Set down exactly the lines from the first line of the records through the line that contains "NBA Odds (583, 1762)", and leave every picture out.
[[ Exercise input, beginning ]]
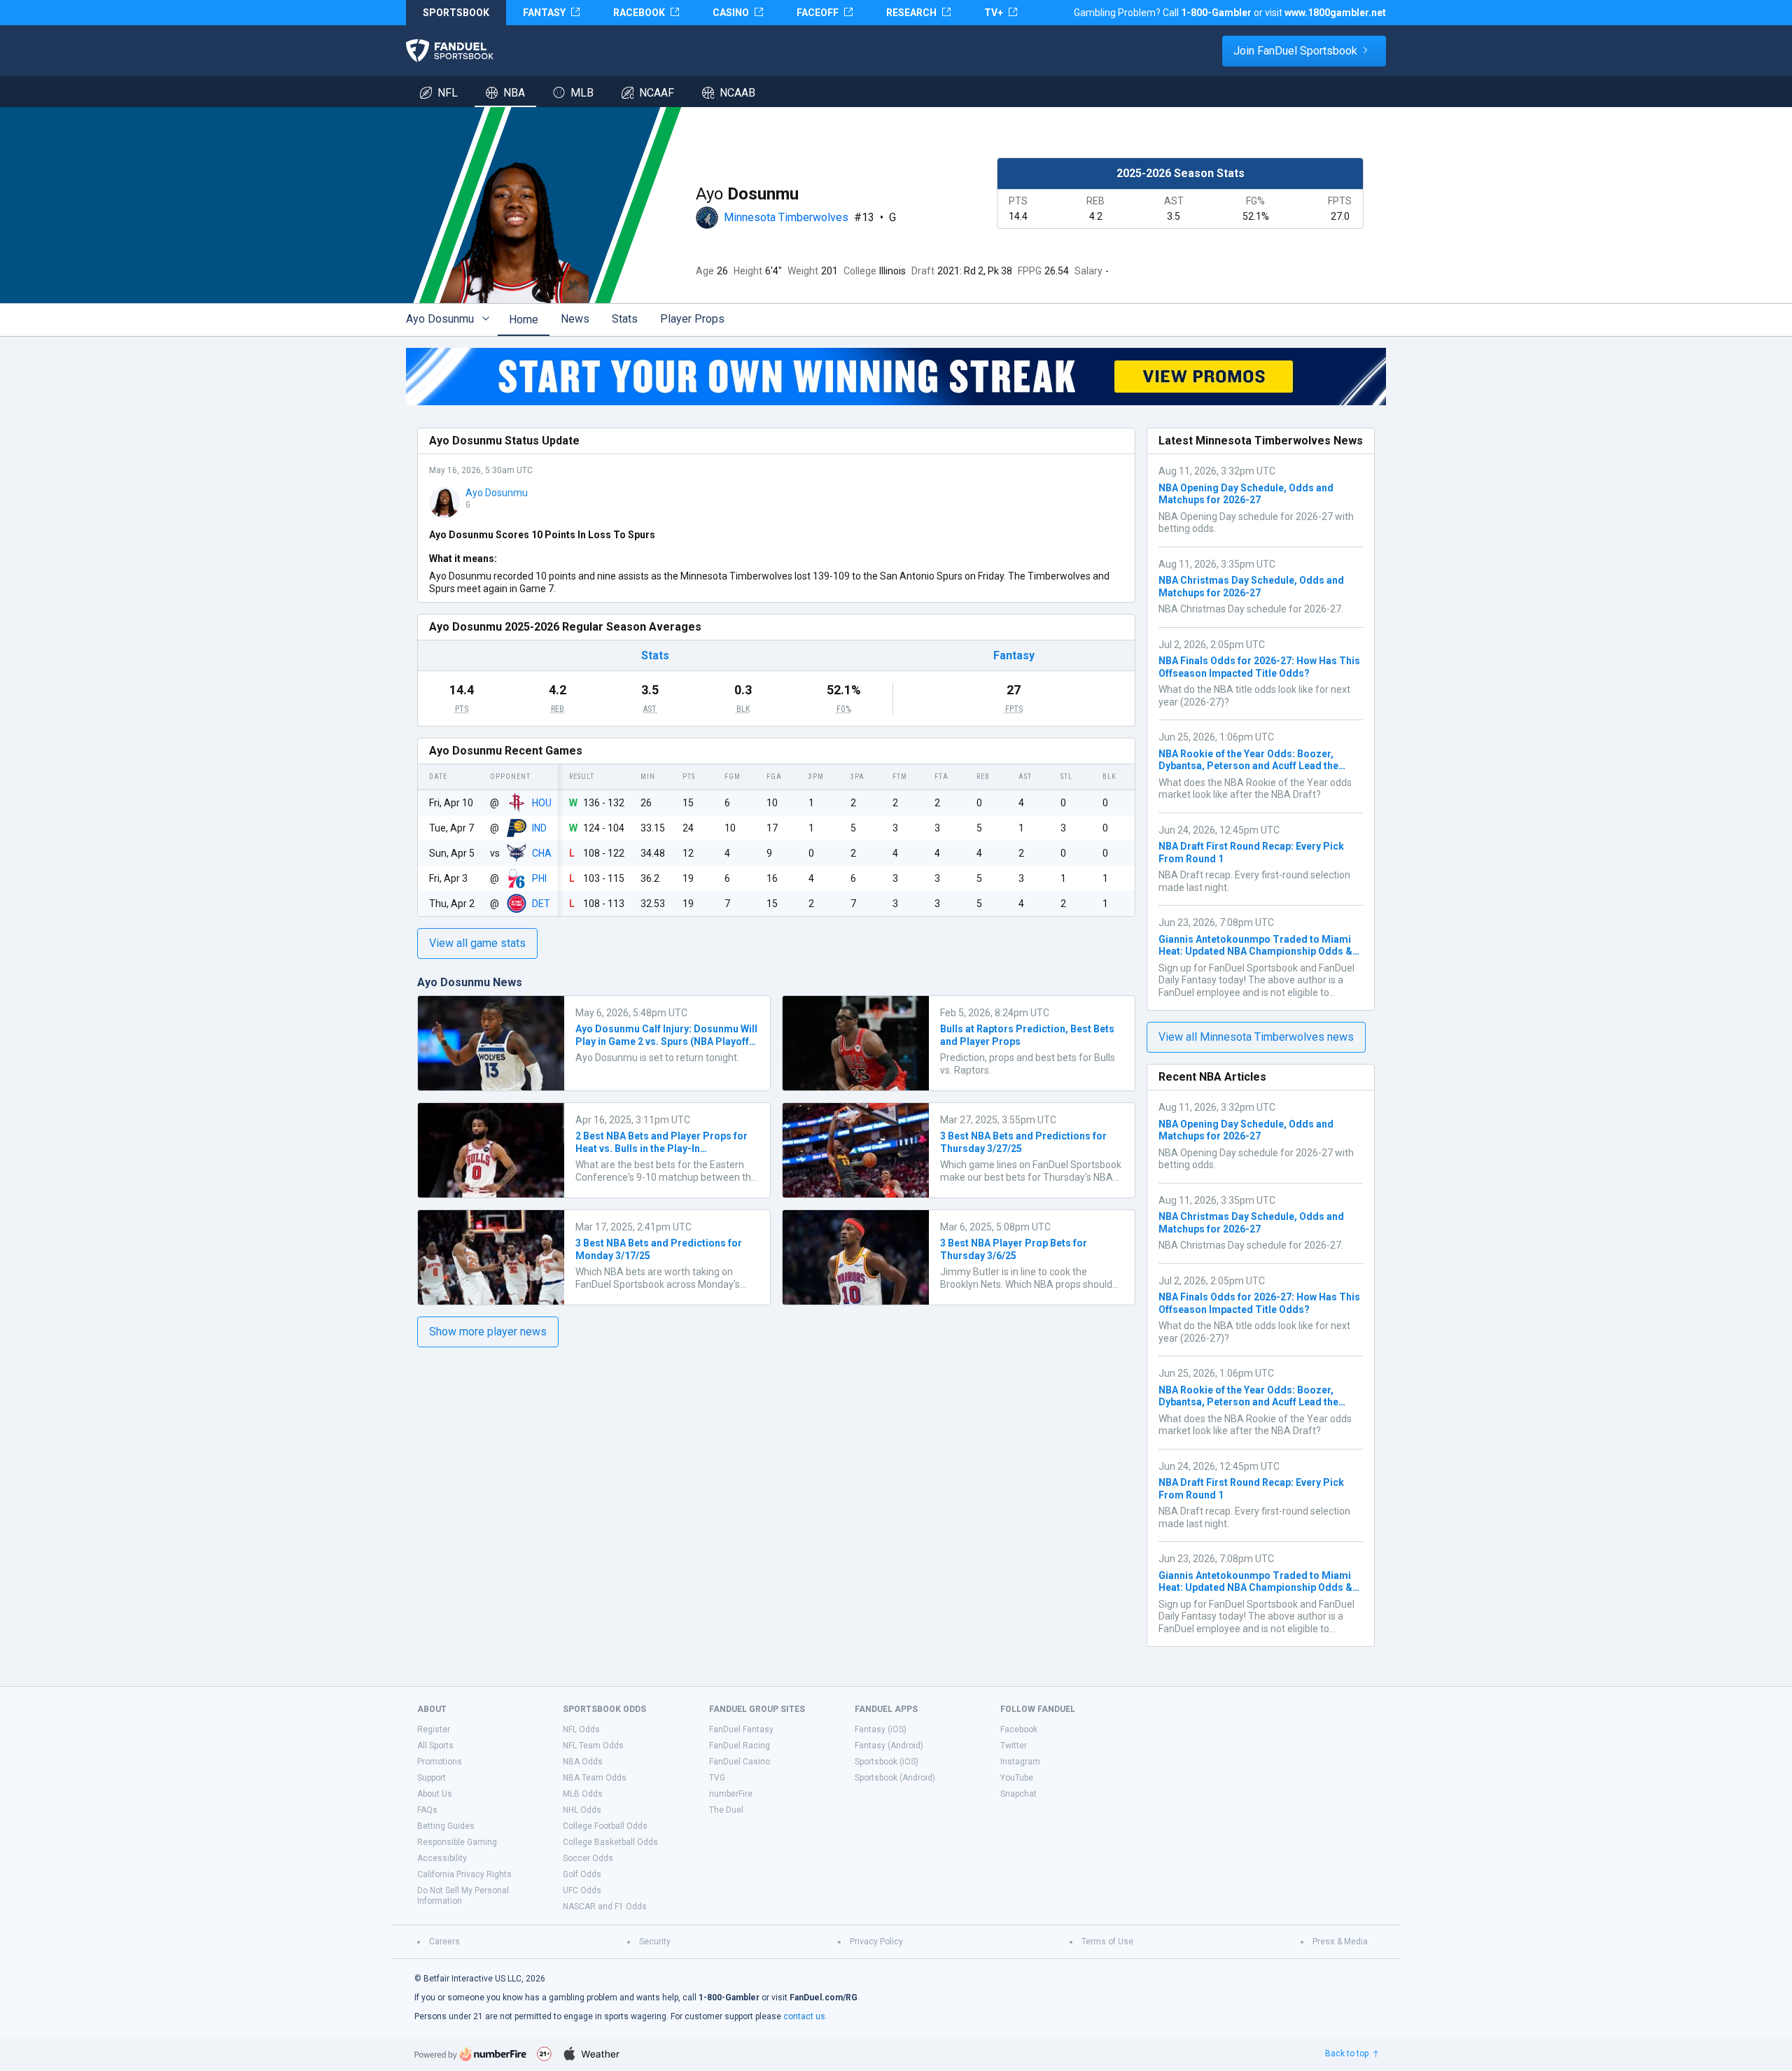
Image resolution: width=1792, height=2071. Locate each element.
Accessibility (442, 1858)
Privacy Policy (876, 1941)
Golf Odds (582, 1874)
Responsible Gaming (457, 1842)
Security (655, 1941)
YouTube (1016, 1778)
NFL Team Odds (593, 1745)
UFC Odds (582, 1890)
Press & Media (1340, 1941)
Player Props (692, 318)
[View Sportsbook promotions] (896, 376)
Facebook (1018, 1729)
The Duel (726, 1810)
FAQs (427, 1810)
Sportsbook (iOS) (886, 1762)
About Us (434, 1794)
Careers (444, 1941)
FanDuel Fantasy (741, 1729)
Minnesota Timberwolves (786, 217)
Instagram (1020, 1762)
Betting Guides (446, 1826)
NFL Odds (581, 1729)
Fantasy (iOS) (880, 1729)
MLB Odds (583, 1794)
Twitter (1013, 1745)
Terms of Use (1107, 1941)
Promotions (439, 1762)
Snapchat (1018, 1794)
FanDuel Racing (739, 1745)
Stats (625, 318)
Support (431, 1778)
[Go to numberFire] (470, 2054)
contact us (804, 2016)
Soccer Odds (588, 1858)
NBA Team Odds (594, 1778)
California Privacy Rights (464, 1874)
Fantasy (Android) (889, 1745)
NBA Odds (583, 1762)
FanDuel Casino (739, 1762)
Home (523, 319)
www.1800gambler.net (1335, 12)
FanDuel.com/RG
[[ Exercise input, end ]]
### Answer
Image resolution: width=1792, height=2071. Locate each element.
Accessibility (442, 1858)
Privacy Policy (876, 1941)
Golf Odds (582, 1874)
Responsible Gaming (457, 1842)
Security (655, 1941)
YouTube (1016, 1778)
NFL Team Odds (593, 1745)
UFC Odds (582, 1890)
Press & Media (1340, 1941)
Player Props (692, 318)
[View Sportsbook promotions] (896, 376)
Facebook (1018, 1729)
The Duel (726, 1810)
FAQs (427, 1810)
Sportsbook (iOS) (886, 1762)
About Us (434, 1794)
Careers (444, 1941)
FanDuel Fantasy (741, 1729)
Minnesota Timberwolves (786, 217)
Instagram (1020, 1762)
Betting Guides (446, 1826)
NFL Odds (581, 1729)
Fantasy (iOS) (880, 1729)
MLB Odds (583, 1794)
Twitter (1013, 1745)
Terms of Use (1107, 1941)
Promotions (439, 1762)
Snapchat (1018, 1794)
FanDuel Racing (739, 1745)
Stats (625, 318)
Support (431, 1778)
[Go to numberFire] (470, 2054)
contact us (804, 2016)
Soccer Odds (588, 1858)
NBA Team Odds (594, 1778)
California Privacy Rights (464, 1874)
Fantasy (Android) (889, 1745)
NBA Odds (583, 1762)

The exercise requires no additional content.